Magazin
Errettung der Tradition
Zum Tod des Philosophen und Herausgebers Rolf Tiedemann
von Jakob Hayner
Erschienen in: Theater der Zeit: Franz Rogowski: Der Schmerz des Boxers (09/2018)
Dass das, was einmal treffend gedacht ward, nicht in Vergessenheit gerät, erfüllt einzig den Begriff der Tradition mit Sinn. In dieser Hinsicht war Rolf Tiedemann ein Erretter der Tradition.
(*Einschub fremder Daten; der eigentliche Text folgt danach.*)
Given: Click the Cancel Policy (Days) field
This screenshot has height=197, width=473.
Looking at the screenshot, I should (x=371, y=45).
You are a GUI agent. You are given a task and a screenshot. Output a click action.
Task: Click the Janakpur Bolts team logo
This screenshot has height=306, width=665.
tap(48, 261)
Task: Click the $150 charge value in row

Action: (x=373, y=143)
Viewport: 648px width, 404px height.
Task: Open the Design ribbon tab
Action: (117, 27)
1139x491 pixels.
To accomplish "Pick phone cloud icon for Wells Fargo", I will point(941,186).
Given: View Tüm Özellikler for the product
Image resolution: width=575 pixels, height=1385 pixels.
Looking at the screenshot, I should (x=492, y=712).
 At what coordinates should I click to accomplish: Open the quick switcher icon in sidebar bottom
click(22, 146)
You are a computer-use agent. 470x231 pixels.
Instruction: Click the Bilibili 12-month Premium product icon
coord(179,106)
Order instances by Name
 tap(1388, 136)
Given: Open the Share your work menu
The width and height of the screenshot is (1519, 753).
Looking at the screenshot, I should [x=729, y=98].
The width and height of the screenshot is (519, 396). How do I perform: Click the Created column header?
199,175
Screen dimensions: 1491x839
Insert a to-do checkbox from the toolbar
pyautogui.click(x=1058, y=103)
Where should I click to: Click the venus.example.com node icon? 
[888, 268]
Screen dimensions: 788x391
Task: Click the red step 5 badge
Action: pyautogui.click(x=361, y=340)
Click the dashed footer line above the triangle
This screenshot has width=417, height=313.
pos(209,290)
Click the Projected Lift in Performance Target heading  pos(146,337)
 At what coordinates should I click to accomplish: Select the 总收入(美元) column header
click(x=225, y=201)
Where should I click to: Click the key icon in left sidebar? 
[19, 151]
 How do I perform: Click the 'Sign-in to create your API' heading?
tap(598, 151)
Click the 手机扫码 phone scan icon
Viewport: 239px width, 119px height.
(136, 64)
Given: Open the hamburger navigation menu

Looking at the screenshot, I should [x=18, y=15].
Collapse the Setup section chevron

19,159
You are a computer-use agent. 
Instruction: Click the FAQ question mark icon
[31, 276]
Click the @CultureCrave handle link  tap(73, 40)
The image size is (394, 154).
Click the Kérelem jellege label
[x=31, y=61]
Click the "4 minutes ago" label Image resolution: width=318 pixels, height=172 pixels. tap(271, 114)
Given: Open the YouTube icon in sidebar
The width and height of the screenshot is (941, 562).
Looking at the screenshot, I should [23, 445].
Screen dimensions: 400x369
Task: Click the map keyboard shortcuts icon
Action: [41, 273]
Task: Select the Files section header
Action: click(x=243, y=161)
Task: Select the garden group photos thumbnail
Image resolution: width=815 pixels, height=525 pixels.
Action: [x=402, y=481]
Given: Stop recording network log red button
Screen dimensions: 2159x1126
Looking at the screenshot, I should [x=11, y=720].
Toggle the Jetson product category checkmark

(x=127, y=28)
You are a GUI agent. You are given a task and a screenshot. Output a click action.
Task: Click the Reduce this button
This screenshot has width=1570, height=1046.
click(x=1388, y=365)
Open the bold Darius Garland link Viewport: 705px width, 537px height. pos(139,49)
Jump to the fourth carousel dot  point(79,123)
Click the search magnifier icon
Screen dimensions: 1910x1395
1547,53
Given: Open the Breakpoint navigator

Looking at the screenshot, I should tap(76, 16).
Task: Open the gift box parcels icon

Vor allem jener, die mit ihren Protagonisten Theodor W. Adorno und Walter Benjamin aus Deutschland und Europa vertrieben wurde oder in den Pyrenäen den Tod fand. Der 1932 in Hamburg geborene Tiedemann studierte in den sechziger Jahren bei den aus der Emigration zurückgekehrten Adorno und Max Horkheimer in Frankfurt am Main. Seine Dissertation war die erste überhaupt zum Werk Benjamins, Adorno – dessen Mitarbeiter und Assistent er geworden war – schrieb selbst das Vorwort für die Publikation im Hause Suhrkamp. Für denselben Verlag übernahm Tiedemann die Herausgabe der gesammelten Schriften Benjamins und auch Adornos nach dessen Tod 1969. Später baute er das Frankfurter Theodor W. Adorno Archiv auf und betreute die Herausgabe von Adornos nachgelassenen Schriften. Großfragmente wie Adornos „Ästhetische Theorie“ und Benjamins „Passagen-Werk“ konnten durch seine Arbeit einem breiten Publikum zugänglich gemacht werden.
Als Tiedemann dann gegen Suhrkamp Partei für die Erben Benjamins ergriff, kam es zum Bruch mit dem Verlag, seine weiteren Schriften erschienen bei der Münchner edition text+kritik. Seine dort von ihm herausgegebene Reihe „Dialektische Studien“ beschäftigte sich...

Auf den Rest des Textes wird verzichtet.